Dataset Search Example

Lucene Queries

You can also pass Lucene queries through the dataset search to have more refined results by selection and/or exclusion of specific fields and values. The basic syntax structures are:

  • field:value
  • field1:value1 AND field2:value2
  • field:value1 OR field:value2

Key points to remember:

  • Search terms (with or without field) without operator specified will be AND by default
  • Search term without a specified field name will be for all fields
    • This is true even if there is a search term with a field in the query string
  • An empty search will be treated as "select all records from dataset"
  • Grouping utilizing parentheses () is unsupported
  • Partially indexed datasets will only return indexed fields from the dataset when searched.

The above types of queries could result in something similar to the below depictions. In example, a dataset including films and shows can be queried like so:

  • field:value country:Qatar

Single field:value Query

  • field1:value1 AND field2:value2... genres:Dramas, Independent AND country:United Kingdom AND rating:R AND release_year:2015

Multiple AND Condition Query

More advanced searches can be provided as well:

  • field1:value1 AND field2:value2 OR field2:value3

In example:

  • field1:value1 AND field2:value2 OR field2:value3 type:movie AND release_year:2015 OR release_year:2010

AND-OR Query

SQL Query Support

The system provides basic SQL support for querying data via the API and is not available in the UI. Queries must be formatted using SELECT * and include the dataset's UUID as the source for the data. The dataset UUID must be quoted, with escape characters for the quotes. Below is an overview of the supported features, along with examples. More details on interacting with the API can be found here.

Supported SQL Features

  • SELECT * FROM: Retrieve all columns from the dataset.
  • WHERE: Filter results based on conditions.
  • AND / OR: Combine multiple conditions in the WHERE clause.
  • EQUALS (=): Check for equality in conditions.
  • GREATER THAN (>) / GREATER THAN OR EQUALS (>=): Compare values that should be larger or equal to a specified value.
  • LESS THAN (<) / LESS THAN OR EQUALS (<=): Compare values that should be smaller or equal to a specified value.
  • LIKE: Perform pattern matching on text fields.
  • ORDER BY: Sort the query results by one or more columns.

Example Queries

In the examples below, 97d23549-fd63-41b2-9950-bcc7f566e4d4 represents the UUID of the dataset being queried.

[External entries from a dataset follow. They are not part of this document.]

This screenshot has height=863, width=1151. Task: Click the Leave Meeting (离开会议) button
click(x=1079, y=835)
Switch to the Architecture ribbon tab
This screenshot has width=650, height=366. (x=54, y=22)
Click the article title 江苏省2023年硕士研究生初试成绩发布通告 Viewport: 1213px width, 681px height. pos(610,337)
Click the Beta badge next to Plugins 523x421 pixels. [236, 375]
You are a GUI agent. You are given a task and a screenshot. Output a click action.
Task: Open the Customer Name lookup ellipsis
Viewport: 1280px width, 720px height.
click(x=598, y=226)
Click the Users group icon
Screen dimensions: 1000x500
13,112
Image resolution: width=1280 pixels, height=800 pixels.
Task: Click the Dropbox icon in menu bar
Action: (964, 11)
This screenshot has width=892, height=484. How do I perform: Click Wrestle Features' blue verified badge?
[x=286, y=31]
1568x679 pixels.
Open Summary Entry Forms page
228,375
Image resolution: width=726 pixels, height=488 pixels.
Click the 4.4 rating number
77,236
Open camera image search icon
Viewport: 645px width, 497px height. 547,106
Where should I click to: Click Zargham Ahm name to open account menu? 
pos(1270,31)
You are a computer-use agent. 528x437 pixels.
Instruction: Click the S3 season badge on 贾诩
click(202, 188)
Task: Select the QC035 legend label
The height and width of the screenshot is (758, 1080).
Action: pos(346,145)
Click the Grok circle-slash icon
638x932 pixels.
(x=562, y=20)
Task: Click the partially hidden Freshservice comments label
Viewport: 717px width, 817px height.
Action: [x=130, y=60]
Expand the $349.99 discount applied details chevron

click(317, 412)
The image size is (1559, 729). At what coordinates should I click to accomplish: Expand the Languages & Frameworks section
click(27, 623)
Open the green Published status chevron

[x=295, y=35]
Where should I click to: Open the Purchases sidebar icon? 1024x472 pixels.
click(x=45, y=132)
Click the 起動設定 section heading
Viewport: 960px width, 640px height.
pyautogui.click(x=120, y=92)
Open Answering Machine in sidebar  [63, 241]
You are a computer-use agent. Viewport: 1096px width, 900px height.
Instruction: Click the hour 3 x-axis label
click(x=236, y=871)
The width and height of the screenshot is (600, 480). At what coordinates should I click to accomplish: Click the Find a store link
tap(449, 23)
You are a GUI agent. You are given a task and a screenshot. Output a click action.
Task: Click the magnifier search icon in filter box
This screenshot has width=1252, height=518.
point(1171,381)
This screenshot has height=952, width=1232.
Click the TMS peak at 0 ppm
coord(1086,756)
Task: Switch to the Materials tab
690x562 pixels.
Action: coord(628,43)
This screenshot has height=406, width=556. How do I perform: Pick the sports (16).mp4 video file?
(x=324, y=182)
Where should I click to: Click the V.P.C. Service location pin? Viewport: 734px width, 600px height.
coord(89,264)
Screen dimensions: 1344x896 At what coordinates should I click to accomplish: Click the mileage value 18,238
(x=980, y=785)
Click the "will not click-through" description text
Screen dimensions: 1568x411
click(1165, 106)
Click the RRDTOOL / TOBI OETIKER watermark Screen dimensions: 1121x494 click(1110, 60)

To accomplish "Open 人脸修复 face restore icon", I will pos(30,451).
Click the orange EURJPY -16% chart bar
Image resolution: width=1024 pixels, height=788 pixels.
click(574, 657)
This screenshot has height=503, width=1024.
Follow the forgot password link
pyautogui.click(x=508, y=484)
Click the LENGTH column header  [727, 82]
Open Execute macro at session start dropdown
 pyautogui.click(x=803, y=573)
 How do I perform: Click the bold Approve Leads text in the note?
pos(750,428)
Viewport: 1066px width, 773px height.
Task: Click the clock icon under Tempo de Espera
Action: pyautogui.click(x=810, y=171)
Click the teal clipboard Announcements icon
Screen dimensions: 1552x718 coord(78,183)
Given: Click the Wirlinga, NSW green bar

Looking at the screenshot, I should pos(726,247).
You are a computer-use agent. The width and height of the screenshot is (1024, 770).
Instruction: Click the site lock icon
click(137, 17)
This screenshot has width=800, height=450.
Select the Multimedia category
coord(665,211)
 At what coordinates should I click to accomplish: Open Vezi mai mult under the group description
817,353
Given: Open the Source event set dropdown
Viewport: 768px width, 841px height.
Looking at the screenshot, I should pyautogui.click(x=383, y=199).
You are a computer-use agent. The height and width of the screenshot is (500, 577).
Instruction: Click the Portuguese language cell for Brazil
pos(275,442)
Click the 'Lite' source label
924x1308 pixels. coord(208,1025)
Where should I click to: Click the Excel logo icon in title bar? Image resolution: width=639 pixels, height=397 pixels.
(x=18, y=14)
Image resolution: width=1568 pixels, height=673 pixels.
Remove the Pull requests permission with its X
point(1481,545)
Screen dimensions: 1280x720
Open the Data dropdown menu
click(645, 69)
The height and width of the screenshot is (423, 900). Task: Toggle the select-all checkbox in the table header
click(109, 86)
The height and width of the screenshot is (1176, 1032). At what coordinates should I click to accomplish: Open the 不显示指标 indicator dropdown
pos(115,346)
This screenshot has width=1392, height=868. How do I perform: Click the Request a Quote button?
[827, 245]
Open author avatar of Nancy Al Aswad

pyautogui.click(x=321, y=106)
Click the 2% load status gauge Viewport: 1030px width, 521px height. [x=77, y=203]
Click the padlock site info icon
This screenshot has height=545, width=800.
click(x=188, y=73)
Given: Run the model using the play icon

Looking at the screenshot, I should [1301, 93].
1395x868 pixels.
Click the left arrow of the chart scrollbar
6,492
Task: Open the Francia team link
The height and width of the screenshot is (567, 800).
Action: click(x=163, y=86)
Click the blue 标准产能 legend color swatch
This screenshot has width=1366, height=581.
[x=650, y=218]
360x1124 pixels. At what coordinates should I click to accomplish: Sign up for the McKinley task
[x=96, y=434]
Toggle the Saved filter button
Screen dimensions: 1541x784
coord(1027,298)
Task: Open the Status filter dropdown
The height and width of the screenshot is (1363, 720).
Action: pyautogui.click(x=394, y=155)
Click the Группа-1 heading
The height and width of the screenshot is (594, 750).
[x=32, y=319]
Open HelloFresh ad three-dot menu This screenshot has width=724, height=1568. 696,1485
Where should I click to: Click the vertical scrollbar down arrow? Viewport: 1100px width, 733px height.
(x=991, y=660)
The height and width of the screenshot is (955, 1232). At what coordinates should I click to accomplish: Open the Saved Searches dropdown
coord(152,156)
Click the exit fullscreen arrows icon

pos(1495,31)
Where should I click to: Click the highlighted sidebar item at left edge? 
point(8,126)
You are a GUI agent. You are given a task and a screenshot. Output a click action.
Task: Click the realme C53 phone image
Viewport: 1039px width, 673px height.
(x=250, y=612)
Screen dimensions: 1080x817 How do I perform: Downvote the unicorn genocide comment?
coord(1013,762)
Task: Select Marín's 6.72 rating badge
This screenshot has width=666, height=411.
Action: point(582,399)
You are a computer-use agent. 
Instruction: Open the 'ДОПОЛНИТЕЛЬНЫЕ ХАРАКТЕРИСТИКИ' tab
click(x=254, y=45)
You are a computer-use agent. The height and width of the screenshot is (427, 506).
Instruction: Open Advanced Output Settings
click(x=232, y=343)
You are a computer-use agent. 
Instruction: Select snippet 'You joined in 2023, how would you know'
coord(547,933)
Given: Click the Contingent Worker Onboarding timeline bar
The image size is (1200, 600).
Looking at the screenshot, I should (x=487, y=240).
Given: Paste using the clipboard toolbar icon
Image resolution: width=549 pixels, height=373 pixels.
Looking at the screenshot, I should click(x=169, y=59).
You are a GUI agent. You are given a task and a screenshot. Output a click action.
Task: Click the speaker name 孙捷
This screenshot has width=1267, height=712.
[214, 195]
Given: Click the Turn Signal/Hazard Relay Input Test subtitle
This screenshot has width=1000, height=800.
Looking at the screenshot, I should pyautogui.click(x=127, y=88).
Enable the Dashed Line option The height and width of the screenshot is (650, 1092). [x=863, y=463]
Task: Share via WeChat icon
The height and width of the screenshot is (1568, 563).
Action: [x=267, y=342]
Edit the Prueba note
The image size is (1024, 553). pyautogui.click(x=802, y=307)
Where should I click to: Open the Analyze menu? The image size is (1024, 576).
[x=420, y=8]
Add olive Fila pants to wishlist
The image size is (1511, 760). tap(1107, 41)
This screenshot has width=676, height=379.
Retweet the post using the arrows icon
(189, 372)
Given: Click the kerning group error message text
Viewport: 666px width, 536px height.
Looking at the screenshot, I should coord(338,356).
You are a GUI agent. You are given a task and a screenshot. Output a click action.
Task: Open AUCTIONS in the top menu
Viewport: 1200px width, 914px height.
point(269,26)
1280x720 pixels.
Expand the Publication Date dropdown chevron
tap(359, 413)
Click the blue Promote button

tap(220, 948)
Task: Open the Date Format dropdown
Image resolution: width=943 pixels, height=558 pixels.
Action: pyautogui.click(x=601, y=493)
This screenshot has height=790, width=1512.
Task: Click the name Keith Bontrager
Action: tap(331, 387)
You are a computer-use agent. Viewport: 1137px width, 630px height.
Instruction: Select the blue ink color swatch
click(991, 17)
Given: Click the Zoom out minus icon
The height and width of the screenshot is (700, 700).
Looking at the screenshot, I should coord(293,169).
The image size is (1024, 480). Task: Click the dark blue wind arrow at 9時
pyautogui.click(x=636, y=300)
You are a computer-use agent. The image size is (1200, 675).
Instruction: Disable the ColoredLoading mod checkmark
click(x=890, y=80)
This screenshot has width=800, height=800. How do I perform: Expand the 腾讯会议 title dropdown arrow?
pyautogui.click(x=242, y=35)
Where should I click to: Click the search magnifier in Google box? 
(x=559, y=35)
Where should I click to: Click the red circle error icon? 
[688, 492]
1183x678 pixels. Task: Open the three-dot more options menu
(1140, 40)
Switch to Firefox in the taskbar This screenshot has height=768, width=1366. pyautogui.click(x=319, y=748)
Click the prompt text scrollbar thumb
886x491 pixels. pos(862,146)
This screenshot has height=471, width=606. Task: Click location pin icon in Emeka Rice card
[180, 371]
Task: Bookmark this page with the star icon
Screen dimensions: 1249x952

  1. Basic SELECT with WHERE

    "SELECT * FROM \"97d23549-fd63-41b2-9950-bcc7f566e4d4\" WHERE age > 30"

    This query retrieves all records from the dataset where the age field is greater than 30.

  2. SELECT with Multiple Conditions (AND)

    "SELECT * FROM \"97d23549-fd63-41b2-9950-bcc7f566e4d4\" WHERE country = 'United States' AND age >= 25"

    This query retrieves all records where the country field is "United States" and the age field is 25 or older.

  3. SELECT with OR Condition

    "SELECT * FROM \"97d23549-fd63-41b2-9950-bcc7f566e4d4\" WHERE occupation = 'Engineer' OR occupation = 'Scientist'"

    This query retrieves all records where the occupation field is either "Engineer" or "Scientist."

  4. Using LIKE for Pattern Matching

    "SELECT * FROM \"97d23549-fd63-41b2-9950-bcc7f566e4d4\" WHERE name LIKE 'John%'"

    This query retrieves all records where the email field starts with "John".

  5. SELECT with ORDER BY

    "SELECT * FROM \"97d23549-fd63-41b2-9950-bcc7f566e4d4\" WHERE salary > 50000 ORDER BY salary"

    ORDER BY queries require "orderedResults" to be set to true in the query payload. This query retrieves all records where the salary field is greater than 50,000 and orders the results by the salary field in ascending order.

Support for Date

KDP supports Date search for a field, if it contains ZonedDateTime formatted strings, as shown below:

  • yyyy-MM-dd'T'HHmmss.SSSXXXX
    • 2024-10-24T104416.352-0700
    • 2024-10-24T104416.352+0700
  • yyyy-MM-dd'T'HH:mm:ss.SSSXXXX
    • 2015-10-09T00:00:00.237-07:00
    • 2015-10-09T00:00:00.237+07:00

If the Date fields are in the ZonedDateTime format, then they can be queried using by =, >,<,>=,<= or ORDER BY.

If the Date fields are not in the ZonedDateTime format, they are treated as string and not as timestamp and so comparison operators (<, > etc.,) and order by will not work.

Example Queries

  1. Simple SELECT

     "select * from \"2436779a-b320-4645-925c-128410931de6\" where myDateField = '2024-08-01T065223.246-1200' "

    This query retrieves all records where the myDateField matches the given timestamp

  2. SELECT with ORDER BY

     "SELECT * FROM \"2436779a-b320-4645-925c-128410931de6\" ORDER BY myDateField"

    This query retrieves all records sorted by the field myDateField

  3. SELECT with Greater than

     "SELECT * FROM \"2436779a-b320-4645-925c-128410931de6\" WHERE myDateField >= '2024-08-12T090423.246-0330' "

    This query retrieves all records where the myDateField is greater or equal to '2024-08-12T090423.246-0330'

  4. SELECT with PART of Date

     "SELECT * FROM \"2436779a-b320-4645-925c-128410931de6\" WHERE myDateField like '2024-09%'"

    This query retrieves all records where the month of the myDateField is 09 of year 2024

Unsupported SQL Features

  • JOINS: Combining data from multiple datasets is not supported.
  • Other SQL Operations: Operations like INSERT, UPDATE, DELETE, GROUP BY, or complex functions are not supported.

For more information on using SQL queries through the API, refer to the API documentation.

Searching Your Datasets and Indexing

Datasets are automatically indexed during ingest; however, you can disable the index entirely before or after ingest if you choose. Alternatively, you may modify the index settings after data is ingested to add specific fields for indexing, or to selectively disable existing index fields. Indexing will impact how and what you can find using the dataset search function, as fields that are not indexed are not searchable. As stated previously, only indexed fields will populate as a result of your search query.

For additional information on indexing datasets see Index Management.

As an example, the below image depicts how a non-indexed dataset will present during the search:

Lucene Query Against Un-Indexed Dataset